Monday, April 17, 2017

Global Economy - The need for a very expansive monetary policy and continued extraordinary measures by central banks has receded ..- Jaime Caruana BIS



Publication - Interview with Mr Jaime Caruana, General Manager of the BIS, in Börsen-Zeitung, conducted by Mr Mark Schrörs and published on 11 April 2017.


Mr Caruana, global growth is firming and inflation is picking up. Is it now finally time for central banks to bring the era of ultra-loose monetary policy to a close?

The situation has without question improved considerably: deflation risks have for the most part disappeared, employment markets have recovered markedly, and unemployment has fallen. We're even seeing progress with the cleaning-up of banks' balance sheets. So the need for a very expansive monetary policy and continued extraordinary measures by central banks has receded. In the United States, the normalisation of monetary policy is already under away. Other countries are in a different cyclical position. Each central bank must determine for itself when would be the right moment to start exiting.


The US Federal Reserve has so far pursued a very cautious approach to normalisation while others, like the European Central Bank and the Bank of England, are sticking to their ultra-loose policies. Is that appropriate, or should the pace of normalisation be stepped up - especially given the risks of ultra-low rates, particularly for financial stability?

Central banks are moving through uncharted territory because in some cases they have resorted to completely new instruments. It is therefore right to proceed gradually and cautiously. But it is also right to move along a steady path to normalisation. The current economic situation is conducive to that. This path may prove bumpy along the way, because we don't know how markets will react. But that shouldn't be a reason to change course. It is important that now that monetary policy normalisation has begun, this process should continue. It is also important to emphasise that there are no longer just downside risks. There are currently also upside risks for growth and inflation.

Are central banks still too focused on the dangers of exiting too early and too quickly, and are they underestimating the dangers of exiting too late and too slowly?

The risks of exiting too late have probably been underestimated when one takes a long-term view - and if the consequences for financial stability are taken into account. Price stability and financial stability are, after all, two sides of the same coin.

Aren't central banks actually repeating their mistakes from the beginning of the 2000s when they kept interest rates extremely low for a long period and then raised them only very slowly - which led to the build-up of financial excesses, which in turn resulted in the global financial crisis?

If you adopt a medium- to long-term perspective - one that takes particular account of financial cycles - you find that central banks have to date acted asymmetrically: they probably don't do enough in the good times - in the boom - to prevent the build-up of financial imbalances; and during the bust, they're inclined to do too much [to ease conditions]. It would be much better to deal with financial imbalances more symmetrically. Our research shows that a more systematic approach leads not just to more stability in the financial system, but also to better results in terms of growth, for instance because output volatility decreases.

However, central banks continue to focus above all on the shorter economic cycle, and especially inflation. Some are now even arguing that, after years of inflation rates below the announced 2% target, a little overshooting should be tolerated. What's your opinion?
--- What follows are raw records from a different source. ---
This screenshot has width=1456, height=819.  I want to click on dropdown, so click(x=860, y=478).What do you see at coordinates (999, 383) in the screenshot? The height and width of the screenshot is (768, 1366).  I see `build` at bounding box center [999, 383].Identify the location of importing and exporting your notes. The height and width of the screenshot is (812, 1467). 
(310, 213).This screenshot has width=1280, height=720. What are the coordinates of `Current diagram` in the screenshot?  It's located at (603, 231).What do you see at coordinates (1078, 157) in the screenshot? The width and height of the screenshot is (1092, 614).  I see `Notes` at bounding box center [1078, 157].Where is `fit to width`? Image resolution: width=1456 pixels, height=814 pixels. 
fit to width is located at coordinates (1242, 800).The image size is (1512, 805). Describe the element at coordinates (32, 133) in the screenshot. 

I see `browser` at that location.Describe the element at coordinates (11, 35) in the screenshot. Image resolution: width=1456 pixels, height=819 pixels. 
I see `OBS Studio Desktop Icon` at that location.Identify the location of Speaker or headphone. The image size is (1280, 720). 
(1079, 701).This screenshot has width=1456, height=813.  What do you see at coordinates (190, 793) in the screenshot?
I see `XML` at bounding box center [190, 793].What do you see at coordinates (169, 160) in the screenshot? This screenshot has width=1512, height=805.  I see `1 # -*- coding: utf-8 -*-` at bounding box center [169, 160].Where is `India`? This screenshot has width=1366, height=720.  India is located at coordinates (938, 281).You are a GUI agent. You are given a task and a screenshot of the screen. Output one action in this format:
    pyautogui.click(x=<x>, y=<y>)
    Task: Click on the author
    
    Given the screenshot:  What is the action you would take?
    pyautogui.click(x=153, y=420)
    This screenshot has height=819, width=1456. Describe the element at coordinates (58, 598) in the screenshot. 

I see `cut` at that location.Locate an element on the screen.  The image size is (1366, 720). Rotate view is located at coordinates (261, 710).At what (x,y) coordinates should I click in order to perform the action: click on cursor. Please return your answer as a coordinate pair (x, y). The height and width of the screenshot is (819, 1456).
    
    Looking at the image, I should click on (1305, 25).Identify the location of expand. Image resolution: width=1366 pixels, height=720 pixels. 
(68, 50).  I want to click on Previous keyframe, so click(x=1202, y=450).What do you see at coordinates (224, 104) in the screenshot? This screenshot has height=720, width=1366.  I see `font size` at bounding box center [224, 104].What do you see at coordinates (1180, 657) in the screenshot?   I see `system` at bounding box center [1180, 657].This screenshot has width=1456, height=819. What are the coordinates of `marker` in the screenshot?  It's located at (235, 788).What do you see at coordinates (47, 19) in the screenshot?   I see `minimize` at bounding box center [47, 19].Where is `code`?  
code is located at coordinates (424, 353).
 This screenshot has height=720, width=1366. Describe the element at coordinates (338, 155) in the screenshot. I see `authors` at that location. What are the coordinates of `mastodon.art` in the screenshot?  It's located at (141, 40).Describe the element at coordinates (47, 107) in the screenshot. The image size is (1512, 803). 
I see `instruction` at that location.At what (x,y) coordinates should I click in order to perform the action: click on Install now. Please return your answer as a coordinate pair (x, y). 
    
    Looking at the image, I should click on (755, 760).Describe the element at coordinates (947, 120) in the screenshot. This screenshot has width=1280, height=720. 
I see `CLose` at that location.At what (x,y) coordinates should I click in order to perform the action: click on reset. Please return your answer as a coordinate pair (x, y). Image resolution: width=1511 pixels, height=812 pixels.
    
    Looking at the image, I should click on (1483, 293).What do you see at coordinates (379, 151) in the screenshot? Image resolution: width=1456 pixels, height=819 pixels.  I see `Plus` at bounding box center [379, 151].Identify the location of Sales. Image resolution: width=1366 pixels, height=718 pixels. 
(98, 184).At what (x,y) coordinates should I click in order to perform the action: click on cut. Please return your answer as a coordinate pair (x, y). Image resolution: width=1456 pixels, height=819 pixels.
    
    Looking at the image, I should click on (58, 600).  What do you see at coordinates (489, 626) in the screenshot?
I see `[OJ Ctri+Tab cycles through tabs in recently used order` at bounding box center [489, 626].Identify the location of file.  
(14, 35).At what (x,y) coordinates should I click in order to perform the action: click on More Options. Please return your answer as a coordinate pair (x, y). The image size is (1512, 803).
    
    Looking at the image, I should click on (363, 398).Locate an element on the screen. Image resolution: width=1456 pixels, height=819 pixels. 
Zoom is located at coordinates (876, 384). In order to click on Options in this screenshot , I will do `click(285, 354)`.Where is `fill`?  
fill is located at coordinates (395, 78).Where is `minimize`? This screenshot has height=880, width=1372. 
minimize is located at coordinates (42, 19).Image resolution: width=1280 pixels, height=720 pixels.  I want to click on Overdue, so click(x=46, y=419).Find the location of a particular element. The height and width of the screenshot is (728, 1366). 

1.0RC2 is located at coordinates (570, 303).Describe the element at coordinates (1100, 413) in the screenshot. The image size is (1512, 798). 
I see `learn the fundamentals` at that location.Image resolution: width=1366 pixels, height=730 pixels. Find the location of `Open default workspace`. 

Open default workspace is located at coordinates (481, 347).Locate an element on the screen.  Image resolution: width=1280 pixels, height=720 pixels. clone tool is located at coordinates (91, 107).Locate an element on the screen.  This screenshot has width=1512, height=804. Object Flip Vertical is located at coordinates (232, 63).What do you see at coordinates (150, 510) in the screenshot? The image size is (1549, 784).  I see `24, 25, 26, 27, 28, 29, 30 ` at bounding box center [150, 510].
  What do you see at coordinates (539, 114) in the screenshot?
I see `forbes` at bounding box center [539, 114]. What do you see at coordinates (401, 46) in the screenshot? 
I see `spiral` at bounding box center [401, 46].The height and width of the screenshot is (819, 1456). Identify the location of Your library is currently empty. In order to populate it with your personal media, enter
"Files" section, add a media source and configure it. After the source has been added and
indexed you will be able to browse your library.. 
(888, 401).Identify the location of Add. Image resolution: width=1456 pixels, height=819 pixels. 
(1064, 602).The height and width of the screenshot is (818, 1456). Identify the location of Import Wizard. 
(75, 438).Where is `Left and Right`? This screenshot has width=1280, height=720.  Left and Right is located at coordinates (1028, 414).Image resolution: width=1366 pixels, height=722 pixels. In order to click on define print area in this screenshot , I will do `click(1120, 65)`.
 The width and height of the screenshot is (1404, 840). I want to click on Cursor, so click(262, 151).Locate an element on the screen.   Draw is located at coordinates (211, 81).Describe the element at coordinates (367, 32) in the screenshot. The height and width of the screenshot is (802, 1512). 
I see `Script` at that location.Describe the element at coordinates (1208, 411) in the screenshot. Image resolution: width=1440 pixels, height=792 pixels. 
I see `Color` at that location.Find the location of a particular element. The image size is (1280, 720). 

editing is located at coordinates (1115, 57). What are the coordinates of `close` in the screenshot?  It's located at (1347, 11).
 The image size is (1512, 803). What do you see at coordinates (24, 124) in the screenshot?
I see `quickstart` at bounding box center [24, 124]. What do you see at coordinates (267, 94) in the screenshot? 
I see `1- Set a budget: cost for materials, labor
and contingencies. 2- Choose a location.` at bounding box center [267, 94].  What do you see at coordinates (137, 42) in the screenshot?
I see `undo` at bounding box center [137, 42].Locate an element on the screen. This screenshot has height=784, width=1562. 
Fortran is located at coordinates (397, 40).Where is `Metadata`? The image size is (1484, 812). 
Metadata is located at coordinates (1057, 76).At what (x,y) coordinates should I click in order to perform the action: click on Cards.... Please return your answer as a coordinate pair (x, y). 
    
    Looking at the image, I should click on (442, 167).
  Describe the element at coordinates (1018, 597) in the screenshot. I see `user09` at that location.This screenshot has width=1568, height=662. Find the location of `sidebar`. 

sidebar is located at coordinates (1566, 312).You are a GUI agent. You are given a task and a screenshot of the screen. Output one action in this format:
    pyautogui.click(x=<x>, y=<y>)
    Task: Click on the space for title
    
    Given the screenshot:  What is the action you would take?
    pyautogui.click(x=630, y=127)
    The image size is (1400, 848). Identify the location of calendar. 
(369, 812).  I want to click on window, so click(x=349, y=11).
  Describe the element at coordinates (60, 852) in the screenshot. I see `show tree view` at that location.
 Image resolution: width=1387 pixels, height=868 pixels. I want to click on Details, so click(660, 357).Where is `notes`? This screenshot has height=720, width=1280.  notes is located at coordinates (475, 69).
After so many years with below-target inflation rates, it's logical that central bankers want to be sure that this problem is solved, and also that inflation expectations are anchored. But it's also important to keep sight of the upside risks for inflation. Factors such as globalisation certainly dampen price pressure. But labour markets are tighter than they have been for a while, and protectionist measures or fiscal impulses too can fuel expectations of inflation. There are a few upside risks for inflation, and we should not be complacent about them.

So, it's risky to allow inflation to overshoot?

If central banks put off taking the necessary actions, they would have to act all the more abruptly later - and their subsequent interventions are only more disruptive for markets and the economy. They know that, and therefore I believe each of them will make their own decisions to act when needed.

Central banks are also concerned about the consequences of a more restrictive monetary policy for markets and debt servicing, not least for governments. How great is the danger of market considerations dominating monetary decision-making ("financial dominance") or fiscal policy considerations holding sway over the actions of central bankers ("fiscal dominance")?

Whenever central banks use their balance sheet as an instrument, the dividing line between monetary and fiscal policy blurs. The risk of "fiscal dominance" is real. But I am convinced that central banks are aware of this risk, and that they will act when necessary. As far as the financial markets are concerned: it's certainly a consequence of this phase of very low interest rates and massive financial market intervention by central banks that the markets have become much more dependent on central banks. That's what makes moving towards normalisation so complex. But it doesn't alter the fact that normalisation is necessary. Good communication is an important component of the task of mastering the exit. Central banks are doing a great job preparing the markets.